I am given the following exercise:
Let $X_{\alpha}$ be a measureable space with $\sigma$-algebra $M_{\alpha}$ , mark $X\triangleq{\displaystyle \prod_{\alpha\in A}X_{\alpha}}$ and $\pi_{\alpha}:X\rightarrow X_{\alpha}$ .
define $\otimes_{\alpha\in A}M_{\alpha}$ as the $\sigma$-algebra that is created from sets of form $\pi_{\alpha}^{-1}\left(E_{\alpha}\right)$ where $E_{\alpha}\in M_{\alpha}$
Part 1 of the question asked to prove that if $A$ is countable then $\otimes_{\alpha}M_{\alpha}$ is created by sets of form ${\displaystyle \prod_{\alpha\in A}E_{\alpha}}$ where $E_{\alpha}\in M_{\alpha}$ .
Given a topological space $X$ denote the Borel's $\sigma$ -algebra on $X$ by $\mathcal{B}_{X}$
Consider $X_{1},\dots,X_{n}$ metric spaces and define $X=X_{1}\times\dots \times X_{n}$
Now the question asks:
a) Prove $\otimes_{i=1}^{i=n}\mathcal{B}_{X_{i}}\subseteq\mathcal{B}_{X}$.
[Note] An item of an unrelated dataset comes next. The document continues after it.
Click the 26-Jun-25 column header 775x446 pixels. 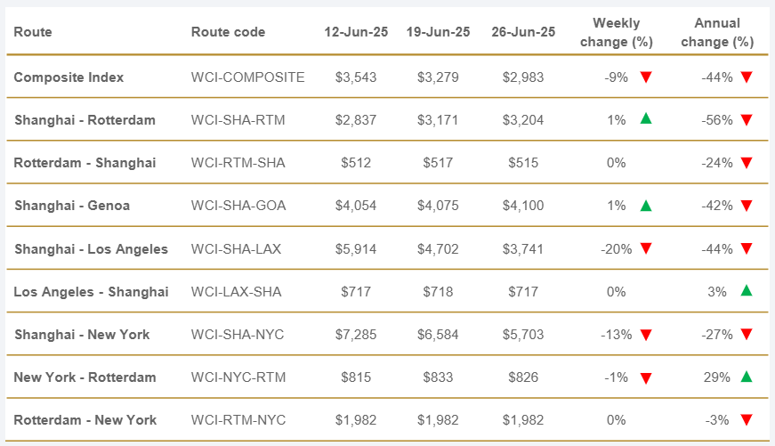point(523,32)
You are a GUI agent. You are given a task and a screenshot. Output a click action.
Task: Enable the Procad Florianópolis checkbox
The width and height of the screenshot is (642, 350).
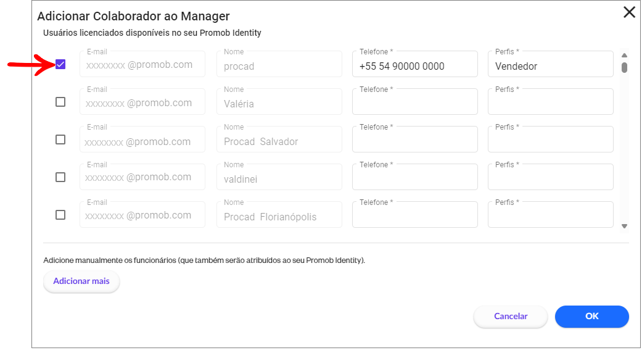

b) Assume each $X_{i}$ is separable and prove $\otimes_{i=1}^{i=n}\mathcal{B}_{X_{i}}=\mathcal{B}_{X}$.
I am having some problems with this question, mainly because I don't have a strong memory of what the product topology is exactly (I have a definition near me and so I am trying to work with that).
For $a$ I want to start with some element of the form $\Pi_{\alpha}E_{\alpha}$and prove that it is an element of $\mathcal{B}_{x}$ but to be honest, I am not completely sure how $\mathcal{B}_{X}$ looks like - how does the open set in $X$ look like and why something of the form $\Pi_{\alpha}E_{\alpha}$ (or $\pi^{-1}(E_{\alpha})$) is such a set.
After I understand $a$ I hope I will have an idea for $b$
I would really appreciate the help!